Paris (France), 27/05/2025 — Il y a soixante et un ans jour pour jour, le 27 mai 1964, tombait Muganwa (Prince) Kamatari Ignace, frère du Mwami (Roi) d’Ingoma y’Uburundi, Mwambutsa Bangiricenge. Ce mardi, sa fille, l’Ambassadrice itinérante du Burundi la Princesse Kamatari Esther, a partagé sur son compte X un hommage poignant à ce père qu’elle décrit comme “un homme géant, généreux, respectueux, épris de son pays et profondément attaché à sa jeunesse”. Pour elle, sa lumière ne s’est jamais éteinte. Elle continue de briller dans nos mémoires et nos valeurs. Aujourd’hui encore, son souvenir reste vivant, et son héritage, une source d’inspiration. Il repose désormais aux côtés de son neveu Muganwa Rwagasore, héros national du Burundi.
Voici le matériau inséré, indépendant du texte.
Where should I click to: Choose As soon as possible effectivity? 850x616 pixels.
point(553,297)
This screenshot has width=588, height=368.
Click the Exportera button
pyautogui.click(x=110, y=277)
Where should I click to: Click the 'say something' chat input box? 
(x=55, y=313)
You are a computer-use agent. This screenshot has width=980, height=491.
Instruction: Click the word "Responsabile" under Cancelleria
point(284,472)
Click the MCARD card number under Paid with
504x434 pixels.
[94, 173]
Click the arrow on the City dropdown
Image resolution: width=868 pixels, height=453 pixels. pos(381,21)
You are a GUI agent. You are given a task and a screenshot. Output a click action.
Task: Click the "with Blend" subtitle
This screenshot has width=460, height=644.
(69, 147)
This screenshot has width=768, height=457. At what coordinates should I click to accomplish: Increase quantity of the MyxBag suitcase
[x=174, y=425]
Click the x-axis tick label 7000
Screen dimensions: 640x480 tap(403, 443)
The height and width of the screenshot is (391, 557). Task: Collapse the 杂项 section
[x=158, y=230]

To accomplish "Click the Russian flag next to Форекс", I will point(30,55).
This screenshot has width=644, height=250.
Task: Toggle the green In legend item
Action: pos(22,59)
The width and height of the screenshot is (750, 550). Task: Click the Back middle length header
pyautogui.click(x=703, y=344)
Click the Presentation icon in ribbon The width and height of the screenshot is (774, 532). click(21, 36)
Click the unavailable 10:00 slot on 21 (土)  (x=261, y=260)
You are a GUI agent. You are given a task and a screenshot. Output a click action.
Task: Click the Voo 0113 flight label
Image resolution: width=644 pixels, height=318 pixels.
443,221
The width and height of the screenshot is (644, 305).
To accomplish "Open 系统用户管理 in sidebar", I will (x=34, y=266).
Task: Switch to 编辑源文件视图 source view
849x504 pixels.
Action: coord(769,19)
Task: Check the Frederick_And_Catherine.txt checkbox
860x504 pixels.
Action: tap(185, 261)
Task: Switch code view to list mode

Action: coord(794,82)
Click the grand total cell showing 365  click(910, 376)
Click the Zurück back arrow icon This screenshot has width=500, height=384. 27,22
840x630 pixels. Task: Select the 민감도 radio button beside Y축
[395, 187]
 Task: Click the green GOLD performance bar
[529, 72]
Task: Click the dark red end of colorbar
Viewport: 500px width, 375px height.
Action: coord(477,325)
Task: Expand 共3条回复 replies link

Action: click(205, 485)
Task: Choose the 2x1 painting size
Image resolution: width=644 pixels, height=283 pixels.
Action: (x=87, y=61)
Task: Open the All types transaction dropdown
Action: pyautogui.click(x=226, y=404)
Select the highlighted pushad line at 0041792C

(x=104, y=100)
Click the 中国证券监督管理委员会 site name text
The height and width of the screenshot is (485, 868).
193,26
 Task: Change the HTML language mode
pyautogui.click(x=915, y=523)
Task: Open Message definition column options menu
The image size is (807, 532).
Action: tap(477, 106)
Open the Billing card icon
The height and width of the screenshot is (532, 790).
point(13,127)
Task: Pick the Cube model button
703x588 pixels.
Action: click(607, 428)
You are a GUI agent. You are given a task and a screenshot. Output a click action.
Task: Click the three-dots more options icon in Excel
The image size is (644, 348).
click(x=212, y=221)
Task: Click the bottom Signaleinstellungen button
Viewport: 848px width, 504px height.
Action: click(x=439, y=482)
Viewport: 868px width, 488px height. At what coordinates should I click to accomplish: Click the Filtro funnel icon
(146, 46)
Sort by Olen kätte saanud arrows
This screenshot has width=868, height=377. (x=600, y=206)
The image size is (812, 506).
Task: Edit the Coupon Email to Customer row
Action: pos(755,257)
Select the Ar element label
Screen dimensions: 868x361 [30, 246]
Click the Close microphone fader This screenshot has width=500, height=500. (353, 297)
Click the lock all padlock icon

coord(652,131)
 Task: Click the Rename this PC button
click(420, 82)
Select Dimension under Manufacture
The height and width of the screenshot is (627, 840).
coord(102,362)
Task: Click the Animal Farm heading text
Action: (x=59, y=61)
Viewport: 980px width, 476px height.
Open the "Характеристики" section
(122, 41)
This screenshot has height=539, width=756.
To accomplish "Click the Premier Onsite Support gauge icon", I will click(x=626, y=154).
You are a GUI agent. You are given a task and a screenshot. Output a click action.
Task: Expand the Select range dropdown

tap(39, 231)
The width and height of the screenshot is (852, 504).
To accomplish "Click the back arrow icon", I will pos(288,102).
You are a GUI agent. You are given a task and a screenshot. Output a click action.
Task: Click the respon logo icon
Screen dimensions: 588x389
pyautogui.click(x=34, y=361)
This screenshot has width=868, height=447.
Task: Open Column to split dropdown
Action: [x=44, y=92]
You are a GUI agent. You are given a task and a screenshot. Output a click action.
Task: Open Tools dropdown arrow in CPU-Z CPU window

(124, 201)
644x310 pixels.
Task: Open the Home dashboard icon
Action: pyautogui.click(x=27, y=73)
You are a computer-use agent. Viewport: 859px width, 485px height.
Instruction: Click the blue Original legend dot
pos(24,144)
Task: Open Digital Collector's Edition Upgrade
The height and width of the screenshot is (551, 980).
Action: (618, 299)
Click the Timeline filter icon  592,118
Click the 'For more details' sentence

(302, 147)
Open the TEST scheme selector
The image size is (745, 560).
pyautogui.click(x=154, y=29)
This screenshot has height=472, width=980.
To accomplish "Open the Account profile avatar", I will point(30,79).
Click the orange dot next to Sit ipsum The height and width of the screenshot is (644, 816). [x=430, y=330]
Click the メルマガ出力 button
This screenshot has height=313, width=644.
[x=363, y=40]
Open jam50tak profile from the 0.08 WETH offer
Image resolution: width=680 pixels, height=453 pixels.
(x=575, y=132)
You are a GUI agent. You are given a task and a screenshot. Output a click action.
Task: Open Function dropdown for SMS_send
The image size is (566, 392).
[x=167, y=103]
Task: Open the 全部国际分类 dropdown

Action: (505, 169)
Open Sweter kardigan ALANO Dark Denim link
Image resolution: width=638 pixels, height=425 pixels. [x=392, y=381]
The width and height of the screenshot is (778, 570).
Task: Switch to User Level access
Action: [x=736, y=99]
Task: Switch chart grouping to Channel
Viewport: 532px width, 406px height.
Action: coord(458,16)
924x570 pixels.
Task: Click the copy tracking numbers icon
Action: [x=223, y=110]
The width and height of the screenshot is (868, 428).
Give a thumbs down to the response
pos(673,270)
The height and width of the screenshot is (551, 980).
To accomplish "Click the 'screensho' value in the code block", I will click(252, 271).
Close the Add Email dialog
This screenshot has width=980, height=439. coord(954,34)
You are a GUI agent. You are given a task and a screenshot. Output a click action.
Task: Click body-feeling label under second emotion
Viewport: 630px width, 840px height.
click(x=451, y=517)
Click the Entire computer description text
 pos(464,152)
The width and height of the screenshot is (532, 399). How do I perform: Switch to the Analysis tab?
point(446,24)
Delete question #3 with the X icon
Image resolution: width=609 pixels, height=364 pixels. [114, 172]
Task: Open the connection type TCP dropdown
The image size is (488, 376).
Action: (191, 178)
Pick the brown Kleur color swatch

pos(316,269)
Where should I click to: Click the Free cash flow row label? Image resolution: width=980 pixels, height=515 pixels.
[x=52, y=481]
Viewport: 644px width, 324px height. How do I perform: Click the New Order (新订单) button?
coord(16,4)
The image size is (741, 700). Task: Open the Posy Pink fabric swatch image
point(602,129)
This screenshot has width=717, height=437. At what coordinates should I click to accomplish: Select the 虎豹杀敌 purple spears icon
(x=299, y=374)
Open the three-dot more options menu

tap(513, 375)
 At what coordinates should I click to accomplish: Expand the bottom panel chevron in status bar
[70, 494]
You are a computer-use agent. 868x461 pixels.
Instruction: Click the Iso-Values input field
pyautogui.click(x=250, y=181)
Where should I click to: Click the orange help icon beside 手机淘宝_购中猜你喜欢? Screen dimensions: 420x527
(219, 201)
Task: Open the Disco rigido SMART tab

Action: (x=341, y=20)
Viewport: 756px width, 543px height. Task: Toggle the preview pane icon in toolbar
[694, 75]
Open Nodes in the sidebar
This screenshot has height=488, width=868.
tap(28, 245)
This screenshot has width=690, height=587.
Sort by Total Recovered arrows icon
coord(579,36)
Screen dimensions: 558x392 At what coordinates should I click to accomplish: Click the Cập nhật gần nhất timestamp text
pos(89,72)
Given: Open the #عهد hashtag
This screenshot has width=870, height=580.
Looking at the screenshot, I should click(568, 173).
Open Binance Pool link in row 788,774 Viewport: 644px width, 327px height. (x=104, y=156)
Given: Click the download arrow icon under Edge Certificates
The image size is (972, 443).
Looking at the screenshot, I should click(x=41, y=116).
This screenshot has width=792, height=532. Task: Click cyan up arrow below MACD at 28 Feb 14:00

Ce message ravive une mémoire plus vaste : celle d’un pays blessé. Entre 1959 et 1972, le Burundi a été secoué par de profonds bouleversements. Sous l’influence des États-Unis, du Vatican, de la France et de la Belgique, un projet politique se met en place pour démanteler Ingoma y’Uburundi, l’État traditionnel barundi millénaire, et son système économique et social, Ubumu [1]. Ce démantèlement visait à faire place à une République de type occidental ( un état néocolonial ), imposée comme une dictature militaire, fondée sur une économie de marché étrangère aux réalités du pays.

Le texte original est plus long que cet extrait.